On her sixth studio album, Lady Gaga has returned home. Pitched as the hyper-fictionalised utopia of equality, Chromatica delivers the singer back to her Manhattan club scene roots; a colossal legacy, re-invigorated creative vision, and career’s-worth of agony all in tow.
Following the moderate success of 2013’s Artpop, Gaga moulded herself into every possible artistic guise: jazz, country, and musical drama – all as a means to armour herself against the persistent criticism she faced from the music industry. Now, Chromatica is her victory cry. It’s vulnerable, it’s free, and it’s undeniably Gaga.
Self-love is a war that must be fought and won. For some, the battle is uncomplicated, others may never win. However, this conflict runs constantly beneath our lives. On Chromatica, Gaga painfully details the battles endured throughout her career, finding resolution in the very place her project was born: the dance floor.
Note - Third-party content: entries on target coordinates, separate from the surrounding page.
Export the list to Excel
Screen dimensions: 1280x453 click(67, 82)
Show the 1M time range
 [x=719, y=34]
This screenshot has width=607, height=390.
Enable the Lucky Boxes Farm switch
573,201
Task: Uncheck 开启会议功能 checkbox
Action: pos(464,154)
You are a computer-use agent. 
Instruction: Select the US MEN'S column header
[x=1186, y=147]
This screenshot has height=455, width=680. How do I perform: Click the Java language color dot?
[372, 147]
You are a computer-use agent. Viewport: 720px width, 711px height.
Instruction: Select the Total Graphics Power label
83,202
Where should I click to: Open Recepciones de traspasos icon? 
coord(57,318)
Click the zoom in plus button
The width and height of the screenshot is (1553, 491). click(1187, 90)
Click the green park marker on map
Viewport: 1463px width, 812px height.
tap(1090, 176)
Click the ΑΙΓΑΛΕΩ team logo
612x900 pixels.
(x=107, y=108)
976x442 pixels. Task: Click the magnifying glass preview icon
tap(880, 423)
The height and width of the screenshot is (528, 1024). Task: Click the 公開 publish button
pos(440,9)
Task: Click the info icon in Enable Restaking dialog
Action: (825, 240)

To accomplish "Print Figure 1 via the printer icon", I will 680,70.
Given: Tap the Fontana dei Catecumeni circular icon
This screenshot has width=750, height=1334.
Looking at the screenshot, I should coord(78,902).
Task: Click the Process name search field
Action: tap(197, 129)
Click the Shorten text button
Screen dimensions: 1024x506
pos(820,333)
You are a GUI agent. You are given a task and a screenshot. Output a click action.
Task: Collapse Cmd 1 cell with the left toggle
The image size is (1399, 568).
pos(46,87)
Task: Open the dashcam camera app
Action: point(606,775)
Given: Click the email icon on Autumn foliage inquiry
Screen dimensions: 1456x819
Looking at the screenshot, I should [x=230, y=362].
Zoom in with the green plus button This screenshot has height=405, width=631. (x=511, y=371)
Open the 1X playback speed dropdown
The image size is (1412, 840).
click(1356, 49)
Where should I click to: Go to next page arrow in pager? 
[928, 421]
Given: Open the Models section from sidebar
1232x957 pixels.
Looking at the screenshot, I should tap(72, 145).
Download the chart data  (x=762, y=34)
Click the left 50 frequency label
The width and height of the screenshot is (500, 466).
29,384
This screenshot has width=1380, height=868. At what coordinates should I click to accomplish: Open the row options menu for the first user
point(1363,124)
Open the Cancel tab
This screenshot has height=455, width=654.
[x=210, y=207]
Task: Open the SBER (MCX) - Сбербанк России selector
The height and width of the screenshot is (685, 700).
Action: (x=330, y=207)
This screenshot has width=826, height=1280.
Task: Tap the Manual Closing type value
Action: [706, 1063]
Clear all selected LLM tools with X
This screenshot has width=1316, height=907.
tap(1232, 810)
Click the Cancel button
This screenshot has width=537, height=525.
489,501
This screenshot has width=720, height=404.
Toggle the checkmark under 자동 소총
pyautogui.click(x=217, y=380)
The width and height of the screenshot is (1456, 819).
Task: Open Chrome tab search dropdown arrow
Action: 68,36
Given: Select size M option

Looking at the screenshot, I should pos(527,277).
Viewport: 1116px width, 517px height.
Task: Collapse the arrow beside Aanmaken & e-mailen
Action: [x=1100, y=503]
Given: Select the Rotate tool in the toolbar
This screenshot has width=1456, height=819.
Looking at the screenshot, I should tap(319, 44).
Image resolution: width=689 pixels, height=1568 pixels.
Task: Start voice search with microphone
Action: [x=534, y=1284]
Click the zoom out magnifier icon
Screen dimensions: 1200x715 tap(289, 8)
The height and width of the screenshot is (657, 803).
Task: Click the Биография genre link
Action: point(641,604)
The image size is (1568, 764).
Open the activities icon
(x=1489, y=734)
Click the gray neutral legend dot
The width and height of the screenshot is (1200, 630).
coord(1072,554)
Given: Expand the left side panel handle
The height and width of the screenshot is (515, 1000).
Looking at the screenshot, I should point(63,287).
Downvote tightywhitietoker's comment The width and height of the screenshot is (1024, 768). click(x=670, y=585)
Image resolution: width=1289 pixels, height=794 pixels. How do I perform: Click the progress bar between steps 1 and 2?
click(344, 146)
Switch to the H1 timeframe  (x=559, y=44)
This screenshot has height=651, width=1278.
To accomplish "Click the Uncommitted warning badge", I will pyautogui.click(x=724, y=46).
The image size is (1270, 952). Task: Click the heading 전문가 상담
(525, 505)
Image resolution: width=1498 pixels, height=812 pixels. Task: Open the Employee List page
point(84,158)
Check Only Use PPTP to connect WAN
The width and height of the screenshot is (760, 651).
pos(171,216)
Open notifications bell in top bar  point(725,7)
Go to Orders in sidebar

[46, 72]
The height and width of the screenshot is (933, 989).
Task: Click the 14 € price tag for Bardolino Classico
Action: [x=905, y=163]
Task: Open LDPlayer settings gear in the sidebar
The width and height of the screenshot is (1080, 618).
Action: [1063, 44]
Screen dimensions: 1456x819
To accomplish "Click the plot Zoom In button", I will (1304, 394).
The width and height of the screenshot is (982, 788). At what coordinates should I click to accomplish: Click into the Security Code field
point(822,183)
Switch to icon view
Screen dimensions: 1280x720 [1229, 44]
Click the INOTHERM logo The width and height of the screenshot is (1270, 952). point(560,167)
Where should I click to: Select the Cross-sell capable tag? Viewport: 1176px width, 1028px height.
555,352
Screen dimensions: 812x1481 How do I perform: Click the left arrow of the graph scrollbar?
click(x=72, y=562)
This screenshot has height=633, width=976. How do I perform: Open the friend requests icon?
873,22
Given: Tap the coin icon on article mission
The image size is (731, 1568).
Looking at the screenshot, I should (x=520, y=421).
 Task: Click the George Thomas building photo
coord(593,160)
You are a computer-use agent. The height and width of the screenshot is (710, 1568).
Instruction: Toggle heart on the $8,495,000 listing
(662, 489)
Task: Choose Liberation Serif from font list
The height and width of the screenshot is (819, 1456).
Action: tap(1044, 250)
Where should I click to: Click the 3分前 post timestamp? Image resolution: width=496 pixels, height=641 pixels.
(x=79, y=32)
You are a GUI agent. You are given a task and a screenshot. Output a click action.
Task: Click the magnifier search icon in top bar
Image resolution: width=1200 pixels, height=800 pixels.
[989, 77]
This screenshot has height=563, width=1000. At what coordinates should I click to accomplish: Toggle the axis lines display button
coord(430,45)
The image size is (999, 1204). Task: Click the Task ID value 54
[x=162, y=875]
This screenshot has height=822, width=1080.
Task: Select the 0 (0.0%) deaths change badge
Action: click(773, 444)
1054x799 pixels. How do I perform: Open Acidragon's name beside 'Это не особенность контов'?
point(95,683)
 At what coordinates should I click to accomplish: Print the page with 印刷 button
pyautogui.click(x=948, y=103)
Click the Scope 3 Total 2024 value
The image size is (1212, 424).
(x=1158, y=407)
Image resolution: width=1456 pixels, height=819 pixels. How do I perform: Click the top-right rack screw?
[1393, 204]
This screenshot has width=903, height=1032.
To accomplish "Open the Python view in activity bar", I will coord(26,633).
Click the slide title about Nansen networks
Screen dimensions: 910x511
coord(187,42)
Throughout her 12-year career, Lady Gaga (real name Stefani Germanotta), has used her unbounded creativity to carve music in every way imaginable. Synth-pop, ’70s piano ballads, ’80s DIY rock, jukebox country, jazz, and ’90s house – the New York-born singer dominated the last decade in a league entirely of her own.
Often likened to a rich niche of chameleonic pop-stars, including influences from the likes of Bowie and Madonna, it didn’t take long before critics connected the singer’s nuanced artistic choices to that of her predecessors. The reputation as a Madonna-copycat has haunted Gaga for years; purported by audiences, industry professionals, and even music icons like Grace Jones. Gaga’s aptitude for artistic versatility would quickly become a tool for reformation.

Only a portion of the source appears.